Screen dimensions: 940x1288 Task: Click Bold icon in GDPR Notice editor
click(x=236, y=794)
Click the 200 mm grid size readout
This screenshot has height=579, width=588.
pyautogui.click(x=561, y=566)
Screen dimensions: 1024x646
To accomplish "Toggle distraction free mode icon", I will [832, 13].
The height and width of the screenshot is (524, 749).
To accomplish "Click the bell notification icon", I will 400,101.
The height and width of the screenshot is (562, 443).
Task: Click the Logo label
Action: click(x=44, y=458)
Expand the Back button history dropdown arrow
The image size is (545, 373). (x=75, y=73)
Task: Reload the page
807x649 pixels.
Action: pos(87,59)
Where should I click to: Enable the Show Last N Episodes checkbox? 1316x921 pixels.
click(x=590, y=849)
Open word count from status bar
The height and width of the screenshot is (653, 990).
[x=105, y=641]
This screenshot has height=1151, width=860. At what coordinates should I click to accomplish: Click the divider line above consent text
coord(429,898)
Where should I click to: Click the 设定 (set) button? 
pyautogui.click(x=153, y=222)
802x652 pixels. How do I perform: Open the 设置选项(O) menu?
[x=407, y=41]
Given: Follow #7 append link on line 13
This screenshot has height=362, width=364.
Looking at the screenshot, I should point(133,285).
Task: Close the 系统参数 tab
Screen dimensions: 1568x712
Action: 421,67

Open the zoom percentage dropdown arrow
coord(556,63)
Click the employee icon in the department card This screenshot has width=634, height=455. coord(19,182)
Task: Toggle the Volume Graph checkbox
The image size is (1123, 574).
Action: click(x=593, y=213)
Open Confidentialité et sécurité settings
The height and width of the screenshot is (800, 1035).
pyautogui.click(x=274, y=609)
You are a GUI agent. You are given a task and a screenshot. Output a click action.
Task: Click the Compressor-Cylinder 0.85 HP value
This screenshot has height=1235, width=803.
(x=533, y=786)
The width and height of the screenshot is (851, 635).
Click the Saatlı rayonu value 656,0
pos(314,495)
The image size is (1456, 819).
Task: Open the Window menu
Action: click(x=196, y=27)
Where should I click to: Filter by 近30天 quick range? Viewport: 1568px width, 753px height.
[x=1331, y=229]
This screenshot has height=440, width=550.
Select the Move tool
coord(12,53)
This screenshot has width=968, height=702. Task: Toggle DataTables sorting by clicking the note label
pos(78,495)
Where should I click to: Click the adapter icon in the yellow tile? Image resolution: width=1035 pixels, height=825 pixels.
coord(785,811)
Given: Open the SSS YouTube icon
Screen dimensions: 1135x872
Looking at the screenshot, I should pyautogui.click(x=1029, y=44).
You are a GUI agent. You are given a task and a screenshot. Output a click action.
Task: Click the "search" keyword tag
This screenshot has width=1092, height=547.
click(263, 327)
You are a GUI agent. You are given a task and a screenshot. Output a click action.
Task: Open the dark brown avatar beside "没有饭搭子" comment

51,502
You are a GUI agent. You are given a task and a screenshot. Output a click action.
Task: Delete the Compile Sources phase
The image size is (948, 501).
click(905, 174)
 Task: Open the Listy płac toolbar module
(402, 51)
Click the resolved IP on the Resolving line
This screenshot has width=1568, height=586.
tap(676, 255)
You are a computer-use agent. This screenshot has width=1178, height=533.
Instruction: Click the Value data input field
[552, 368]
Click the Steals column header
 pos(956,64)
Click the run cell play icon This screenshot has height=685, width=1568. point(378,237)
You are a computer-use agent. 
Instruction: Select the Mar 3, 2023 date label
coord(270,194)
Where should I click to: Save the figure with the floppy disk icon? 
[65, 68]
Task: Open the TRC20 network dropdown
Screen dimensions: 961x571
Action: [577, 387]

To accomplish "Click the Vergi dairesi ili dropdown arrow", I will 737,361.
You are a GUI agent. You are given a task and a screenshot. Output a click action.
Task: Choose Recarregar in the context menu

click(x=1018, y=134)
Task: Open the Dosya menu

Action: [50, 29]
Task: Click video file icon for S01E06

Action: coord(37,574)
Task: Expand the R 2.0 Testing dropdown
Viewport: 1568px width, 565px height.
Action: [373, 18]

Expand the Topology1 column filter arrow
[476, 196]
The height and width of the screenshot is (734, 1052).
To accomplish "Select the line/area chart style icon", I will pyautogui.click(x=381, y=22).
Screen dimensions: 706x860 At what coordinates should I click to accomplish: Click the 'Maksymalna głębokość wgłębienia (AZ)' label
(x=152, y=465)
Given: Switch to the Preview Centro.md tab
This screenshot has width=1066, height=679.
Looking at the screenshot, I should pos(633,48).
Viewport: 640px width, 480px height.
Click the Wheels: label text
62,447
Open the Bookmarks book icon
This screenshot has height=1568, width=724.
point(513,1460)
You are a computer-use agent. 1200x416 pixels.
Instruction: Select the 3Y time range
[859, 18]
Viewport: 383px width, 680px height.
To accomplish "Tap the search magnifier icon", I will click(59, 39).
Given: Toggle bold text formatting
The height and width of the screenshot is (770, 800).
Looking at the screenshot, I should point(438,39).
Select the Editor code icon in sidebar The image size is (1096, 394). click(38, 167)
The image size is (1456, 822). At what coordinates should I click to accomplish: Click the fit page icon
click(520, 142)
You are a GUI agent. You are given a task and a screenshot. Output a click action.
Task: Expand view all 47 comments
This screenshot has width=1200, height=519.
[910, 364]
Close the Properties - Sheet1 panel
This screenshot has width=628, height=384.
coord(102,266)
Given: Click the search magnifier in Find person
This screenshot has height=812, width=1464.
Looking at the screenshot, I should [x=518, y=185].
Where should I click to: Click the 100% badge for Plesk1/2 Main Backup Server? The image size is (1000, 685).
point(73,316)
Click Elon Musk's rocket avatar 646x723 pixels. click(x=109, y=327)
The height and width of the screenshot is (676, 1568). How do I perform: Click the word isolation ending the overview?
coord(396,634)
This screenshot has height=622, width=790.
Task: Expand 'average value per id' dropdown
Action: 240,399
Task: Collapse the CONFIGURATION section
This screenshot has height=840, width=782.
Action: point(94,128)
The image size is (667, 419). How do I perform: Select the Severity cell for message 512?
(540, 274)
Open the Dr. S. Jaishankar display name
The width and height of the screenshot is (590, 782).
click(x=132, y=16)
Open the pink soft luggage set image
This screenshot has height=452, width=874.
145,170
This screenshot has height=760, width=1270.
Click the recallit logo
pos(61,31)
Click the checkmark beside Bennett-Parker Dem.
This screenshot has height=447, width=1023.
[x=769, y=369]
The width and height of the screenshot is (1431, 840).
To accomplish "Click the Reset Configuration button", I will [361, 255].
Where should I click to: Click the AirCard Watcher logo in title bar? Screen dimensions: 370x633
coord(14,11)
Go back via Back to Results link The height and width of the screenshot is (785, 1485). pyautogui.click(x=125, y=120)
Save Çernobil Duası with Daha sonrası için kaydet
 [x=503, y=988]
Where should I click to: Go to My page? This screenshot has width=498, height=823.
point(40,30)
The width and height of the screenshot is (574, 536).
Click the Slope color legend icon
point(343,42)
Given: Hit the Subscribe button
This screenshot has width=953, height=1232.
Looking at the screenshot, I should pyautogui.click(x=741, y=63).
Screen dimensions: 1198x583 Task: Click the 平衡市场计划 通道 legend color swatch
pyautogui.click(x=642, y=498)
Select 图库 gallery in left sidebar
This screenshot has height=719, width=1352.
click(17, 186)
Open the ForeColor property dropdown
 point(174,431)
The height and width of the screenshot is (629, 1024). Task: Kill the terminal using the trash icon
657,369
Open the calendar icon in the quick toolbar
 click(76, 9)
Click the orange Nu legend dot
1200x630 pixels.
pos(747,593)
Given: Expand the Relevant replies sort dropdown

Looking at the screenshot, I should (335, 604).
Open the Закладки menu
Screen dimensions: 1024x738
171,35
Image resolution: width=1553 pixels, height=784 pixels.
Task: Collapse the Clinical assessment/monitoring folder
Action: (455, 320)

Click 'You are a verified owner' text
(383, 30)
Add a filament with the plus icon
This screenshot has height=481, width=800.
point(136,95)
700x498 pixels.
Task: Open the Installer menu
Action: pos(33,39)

━━━━━━━━━━━━━━━━━━━━

### How to complete this task
In the entries above, find each line that has the word "magnifier". Copy it.

### Task output
To accomplish "Tap the search magnifier icon", I will click(59, 39).
Given: Click the search magnifier in Find person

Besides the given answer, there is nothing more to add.